| Material to process |
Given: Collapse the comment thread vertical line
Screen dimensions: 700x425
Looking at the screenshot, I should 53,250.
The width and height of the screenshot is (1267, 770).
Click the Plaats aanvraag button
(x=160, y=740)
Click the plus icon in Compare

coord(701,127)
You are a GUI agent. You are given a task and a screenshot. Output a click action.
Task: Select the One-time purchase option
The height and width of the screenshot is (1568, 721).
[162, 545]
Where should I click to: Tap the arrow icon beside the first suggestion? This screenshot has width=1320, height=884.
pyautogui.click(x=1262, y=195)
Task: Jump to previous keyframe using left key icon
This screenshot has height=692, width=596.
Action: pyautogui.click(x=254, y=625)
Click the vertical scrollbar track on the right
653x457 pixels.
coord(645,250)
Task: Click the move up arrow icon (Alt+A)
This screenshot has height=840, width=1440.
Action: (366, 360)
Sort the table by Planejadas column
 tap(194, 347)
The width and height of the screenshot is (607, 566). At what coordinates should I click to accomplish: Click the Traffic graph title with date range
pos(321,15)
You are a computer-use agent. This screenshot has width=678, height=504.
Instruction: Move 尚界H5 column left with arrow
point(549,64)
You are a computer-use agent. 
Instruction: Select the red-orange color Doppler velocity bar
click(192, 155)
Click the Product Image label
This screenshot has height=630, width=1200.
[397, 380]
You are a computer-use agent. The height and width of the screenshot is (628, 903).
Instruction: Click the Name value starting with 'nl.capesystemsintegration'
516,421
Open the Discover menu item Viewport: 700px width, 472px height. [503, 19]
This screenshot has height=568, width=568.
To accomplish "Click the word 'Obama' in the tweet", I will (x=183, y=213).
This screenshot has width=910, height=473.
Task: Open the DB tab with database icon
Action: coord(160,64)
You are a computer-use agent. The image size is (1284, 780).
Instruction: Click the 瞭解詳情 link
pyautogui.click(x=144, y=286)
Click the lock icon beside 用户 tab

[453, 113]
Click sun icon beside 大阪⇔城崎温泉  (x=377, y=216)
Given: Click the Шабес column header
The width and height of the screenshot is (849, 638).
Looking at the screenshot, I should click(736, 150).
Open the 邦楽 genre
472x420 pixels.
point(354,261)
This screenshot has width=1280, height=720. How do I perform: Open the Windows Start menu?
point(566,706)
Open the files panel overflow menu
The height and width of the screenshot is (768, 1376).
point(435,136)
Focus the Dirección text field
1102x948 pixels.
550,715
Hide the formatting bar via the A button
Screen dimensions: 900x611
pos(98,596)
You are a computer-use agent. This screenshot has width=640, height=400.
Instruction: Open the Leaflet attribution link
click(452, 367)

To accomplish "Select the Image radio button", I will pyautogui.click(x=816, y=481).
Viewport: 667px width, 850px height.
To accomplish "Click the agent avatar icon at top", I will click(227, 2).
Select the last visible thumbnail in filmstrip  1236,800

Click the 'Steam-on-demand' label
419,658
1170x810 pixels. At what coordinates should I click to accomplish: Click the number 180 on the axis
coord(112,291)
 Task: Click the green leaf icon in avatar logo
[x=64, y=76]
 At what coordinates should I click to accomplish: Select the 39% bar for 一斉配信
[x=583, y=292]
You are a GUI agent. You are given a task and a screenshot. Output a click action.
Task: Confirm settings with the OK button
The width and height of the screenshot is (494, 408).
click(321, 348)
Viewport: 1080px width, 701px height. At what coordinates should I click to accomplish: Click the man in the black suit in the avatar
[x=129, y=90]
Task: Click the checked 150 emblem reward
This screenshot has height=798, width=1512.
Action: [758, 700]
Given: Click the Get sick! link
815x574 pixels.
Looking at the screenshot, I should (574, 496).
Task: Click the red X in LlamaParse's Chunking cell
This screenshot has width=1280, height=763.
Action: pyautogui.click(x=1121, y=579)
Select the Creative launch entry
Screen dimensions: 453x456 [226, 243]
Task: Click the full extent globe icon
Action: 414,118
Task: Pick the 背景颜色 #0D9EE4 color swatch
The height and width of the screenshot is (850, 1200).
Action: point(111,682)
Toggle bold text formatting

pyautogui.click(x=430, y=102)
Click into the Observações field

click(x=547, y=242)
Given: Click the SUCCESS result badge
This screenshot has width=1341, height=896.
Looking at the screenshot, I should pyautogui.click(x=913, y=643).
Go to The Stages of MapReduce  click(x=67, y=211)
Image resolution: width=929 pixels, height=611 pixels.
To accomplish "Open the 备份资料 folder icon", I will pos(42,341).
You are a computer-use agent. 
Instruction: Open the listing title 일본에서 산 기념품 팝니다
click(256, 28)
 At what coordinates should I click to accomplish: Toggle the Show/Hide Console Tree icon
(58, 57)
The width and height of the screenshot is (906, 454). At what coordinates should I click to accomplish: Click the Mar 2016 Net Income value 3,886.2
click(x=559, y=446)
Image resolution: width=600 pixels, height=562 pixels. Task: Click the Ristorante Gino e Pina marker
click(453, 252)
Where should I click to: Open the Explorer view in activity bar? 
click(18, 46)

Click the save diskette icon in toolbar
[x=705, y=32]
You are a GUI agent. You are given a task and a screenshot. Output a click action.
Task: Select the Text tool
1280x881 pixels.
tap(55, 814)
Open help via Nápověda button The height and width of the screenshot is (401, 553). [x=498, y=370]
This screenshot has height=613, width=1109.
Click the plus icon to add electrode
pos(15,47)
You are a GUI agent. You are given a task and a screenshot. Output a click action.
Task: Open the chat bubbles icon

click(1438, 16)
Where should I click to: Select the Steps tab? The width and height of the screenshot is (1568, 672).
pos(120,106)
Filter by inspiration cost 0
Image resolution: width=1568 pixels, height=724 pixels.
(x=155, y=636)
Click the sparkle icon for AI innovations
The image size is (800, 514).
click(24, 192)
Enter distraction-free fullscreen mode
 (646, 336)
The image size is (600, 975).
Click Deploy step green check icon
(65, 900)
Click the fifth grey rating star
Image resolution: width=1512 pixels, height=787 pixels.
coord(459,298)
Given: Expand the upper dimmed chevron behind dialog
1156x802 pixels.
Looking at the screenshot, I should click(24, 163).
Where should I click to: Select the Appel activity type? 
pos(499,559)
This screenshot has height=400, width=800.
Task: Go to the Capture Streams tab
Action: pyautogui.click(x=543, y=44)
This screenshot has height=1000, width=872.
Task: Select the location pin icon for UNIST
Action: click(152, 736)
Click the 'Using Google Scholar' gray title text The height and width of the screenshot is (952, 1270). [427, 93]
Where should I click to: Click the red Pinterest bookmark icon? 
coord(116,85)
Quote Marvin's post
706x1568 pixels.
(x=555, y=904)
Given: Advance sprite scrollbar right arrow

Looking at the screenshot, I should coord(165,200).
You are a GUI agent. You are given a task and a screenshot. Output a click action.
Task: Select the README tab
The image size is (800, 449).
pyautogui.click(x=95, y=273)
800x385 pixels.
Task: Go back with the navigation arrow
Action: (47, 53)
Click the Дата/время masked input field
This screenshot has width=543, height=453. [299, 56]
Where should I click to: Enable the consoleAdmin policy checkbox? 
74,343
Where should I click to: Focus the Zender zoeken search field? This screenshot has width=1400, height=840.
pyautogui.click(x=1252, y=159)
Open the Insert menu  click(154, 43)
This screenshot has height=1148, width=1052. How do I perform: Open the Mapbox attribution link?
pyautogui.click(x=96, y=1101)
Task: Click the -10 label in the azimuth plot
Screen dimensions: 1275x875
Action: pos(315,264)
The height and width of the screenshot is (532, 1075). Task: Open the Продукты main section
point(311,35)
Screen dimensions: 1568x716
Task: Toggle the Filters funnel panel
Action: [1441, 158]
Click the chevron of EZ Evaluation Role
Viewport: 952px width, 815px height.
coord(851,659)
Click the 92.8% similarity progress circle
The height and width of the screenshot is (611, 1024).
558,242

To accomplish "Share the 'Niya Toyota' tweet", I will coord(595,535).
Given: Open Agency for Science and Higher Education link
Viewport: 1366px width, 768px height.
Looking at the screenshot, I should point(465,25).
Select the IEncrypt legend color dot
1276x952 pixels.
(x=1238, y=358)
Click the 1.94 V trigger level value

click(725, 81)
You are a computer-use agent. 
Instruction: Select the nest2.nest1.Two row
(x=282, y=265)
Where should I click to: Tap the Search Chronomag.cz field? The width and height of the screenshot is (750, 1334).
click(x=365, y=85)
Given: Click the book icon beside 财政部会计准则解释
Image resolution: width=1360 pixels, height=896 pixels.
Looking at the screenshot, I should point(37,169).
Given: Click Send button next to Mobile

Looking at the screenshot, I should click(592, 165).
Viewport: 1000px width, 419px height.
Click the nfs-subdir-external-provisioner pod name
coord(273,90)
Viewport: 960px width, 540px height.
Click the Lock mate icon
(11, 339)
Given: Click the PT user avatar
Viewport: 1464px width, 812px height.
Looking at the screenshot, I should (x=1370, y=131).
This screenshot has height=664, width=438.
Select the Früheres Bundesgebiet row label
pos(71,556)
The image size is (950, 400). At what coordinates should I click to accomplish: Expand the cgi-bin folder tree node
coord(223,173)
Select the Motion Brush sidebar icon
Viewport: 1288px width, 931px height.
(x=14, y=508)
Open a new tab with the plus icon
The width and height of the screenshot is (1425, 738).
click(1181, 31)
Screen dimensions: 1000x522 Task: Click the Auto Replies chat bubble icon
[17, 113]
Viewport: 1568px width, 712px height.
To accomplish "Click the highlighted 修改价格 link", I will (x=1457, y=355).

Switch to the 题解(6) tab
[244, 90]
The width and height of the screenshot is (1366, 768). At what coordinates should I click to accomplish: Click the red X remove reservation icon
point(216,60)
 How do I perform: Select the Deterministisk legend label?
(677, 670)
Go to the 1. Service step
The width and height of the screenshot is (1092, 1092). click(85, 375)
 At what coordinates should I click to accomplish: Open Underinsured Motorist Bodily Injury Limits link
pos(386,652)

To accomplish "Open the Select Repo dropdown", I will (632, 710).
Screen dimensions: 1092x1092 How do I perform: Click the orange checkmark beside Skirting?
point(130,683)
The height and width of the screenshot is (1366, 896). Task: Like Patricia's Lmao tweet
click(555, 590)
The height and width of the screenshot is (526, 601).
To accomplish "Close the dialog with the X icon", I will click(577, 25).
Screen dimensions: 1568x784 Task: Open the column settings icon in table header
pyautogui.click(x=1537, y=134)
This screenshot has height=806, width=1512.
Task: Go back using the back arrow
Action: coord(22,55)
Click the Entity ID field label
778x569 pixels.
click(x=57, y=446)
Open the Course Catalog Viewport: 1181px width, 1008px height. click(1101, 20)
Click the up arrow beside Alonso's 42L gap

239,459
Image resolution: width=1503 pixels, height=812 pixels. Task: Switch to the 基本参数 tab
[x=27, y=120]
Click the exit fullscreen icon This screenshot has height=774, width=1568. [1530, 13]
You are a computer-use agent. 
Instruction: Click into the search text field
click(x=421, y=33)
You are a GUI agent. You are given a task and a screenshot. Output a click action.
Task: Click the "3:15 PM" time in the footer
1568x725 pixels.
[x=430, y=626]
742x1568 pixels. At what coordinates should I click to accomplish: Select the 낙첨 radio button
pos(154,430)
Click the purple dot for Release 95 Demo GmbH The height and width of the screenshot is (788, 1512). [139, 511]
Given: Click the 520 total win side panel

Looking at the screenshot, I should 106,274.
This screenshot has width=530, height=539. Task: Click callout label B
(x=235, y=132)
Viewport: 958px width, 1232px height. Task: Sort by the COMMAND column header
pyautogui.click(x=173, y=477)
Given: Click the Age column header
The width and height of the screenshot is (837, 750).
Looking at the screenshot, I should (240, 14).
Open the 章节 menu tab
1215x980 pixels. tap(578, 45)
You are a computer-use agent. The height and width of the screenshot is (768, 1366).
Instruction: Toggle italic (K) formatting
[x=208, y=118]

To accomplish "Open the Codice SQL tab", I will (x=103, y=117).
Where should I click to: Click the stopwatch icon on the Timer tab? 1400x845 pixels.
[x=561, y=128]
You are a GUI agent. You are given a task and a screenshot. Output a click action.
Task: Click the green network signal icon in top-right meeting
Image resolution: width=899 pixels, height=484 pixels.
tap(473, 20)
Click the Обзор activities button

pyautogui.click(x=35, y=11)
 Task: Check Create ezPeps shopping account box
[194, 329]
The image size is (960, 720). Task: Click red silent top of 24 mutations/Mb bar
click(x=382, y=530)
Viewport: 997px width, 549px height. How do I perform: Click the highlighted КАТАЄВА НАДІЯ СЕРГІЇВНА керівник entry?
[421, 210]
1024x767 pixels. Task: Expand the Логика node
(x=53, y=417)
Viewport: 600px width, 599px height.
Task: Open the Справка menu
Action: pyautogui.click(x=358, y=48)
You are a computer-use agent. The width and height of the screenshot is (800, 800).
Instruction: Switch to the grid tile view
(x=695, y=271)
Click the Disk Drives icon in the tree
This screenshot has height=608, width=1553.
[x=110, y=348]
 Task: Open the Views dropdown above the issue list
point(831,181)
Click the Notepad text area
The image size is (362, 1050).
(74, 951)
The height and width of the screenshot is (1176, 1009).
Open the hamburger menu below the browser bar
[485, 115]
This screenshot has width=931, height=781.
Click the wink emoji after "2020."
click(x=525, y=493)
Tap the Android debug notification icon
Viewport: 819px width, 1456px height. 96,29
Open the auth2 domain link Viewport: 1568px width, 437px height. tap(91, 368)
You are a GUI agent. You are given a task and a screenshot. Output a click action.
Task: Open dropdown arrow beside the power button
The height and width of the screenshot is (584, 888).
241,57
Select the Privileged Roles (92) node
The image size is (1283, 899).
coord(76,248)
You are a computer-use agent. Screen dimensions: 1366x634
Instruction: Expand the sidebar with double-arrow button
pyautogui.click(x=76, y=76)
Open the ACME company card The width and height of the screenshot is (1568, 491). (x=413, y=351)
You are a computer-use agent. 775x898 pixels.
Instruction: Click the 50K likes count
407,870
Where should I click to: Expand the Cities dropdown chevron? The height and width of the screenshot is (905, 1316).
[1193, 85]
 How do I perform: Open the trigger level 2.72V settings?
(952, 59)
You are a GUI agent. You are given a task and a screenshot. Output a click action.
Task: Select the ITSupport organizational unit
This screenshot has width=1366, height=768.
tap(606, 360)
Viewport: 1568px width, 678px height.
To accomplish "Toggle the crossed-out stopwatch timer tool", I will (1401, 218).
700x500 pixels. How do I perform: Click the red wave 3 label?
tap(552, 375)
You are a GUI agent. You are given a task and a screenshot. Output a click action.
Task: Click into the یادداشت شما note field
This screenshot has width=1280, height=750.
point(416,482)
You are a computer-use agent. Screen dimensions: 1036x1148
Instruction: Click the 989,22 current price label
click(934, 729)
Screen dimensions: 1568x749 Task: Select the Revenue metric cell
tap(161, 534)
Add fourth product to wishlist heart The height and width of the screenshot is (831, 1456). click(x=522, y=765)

| What needs to be done |
Please copy, exactly and with nothing else, the lines above beginning at the line that has "Task: Click the -10 label in the azimuth plot" and ending with the line that has "Given: Click the PT user avatar".

| Written response |
Task: Click the -10 label in the azimuth plot
Screen dimensions: 1275x875
Action: pos(315,264)
The height and width of the screenshot is (532, 1075). Task: Open the Продукты main section
point(311,35)
Screen dimensions: 1568x716
Task: Toggle the Filters funnel panel
Action: [1441, 158]
Click the chevron of EZ Evaluation Role
Viewport: 952px width, 815px height.
coord(851,659)
Click the 92.8% similarity progress circle
The height and width of the screenshot is (611, 1024).
558,242

To accomplish "Share the 'Niya Toyota' tweet", I will coord(595,535).
Given: Open Agency for Science and Higher Education link
Viewport: 1366px width, 768px height.
Looking at the screenshot, I should point(465,25).
Select the IEncrypt legend color dot
1276x952 pixels.
(x=1238, y=358)
Click the 1.94 V trigger level value

click(725, 81)
You are a computer-use agent. 
Instruction: Select the nest2.nest1.Two row
(x=282, y=265)
Where should I click to: Tap the Search Chronomag.cz field? The width and height of the screenshot is (750, 1334).
click(x=365, y=85)
Given: Click the book icon beside 财政部会计准则解释
Image resolution: width=1360 pixels, height=896 pixels.
Looking at the screenshot, I should point(37,169).
Given: Click Send button next to Mobile

Looking at the screenshot, I should click(592, 165).
Viewport: 1000px width, 419px height.
Click the nfs-subdir-external-provisioner pod name
coord(273,90)
Viewport: 960px width, 540px height.
Click the Lock mate icon
(11, 339)
Given: Click the PT user avatar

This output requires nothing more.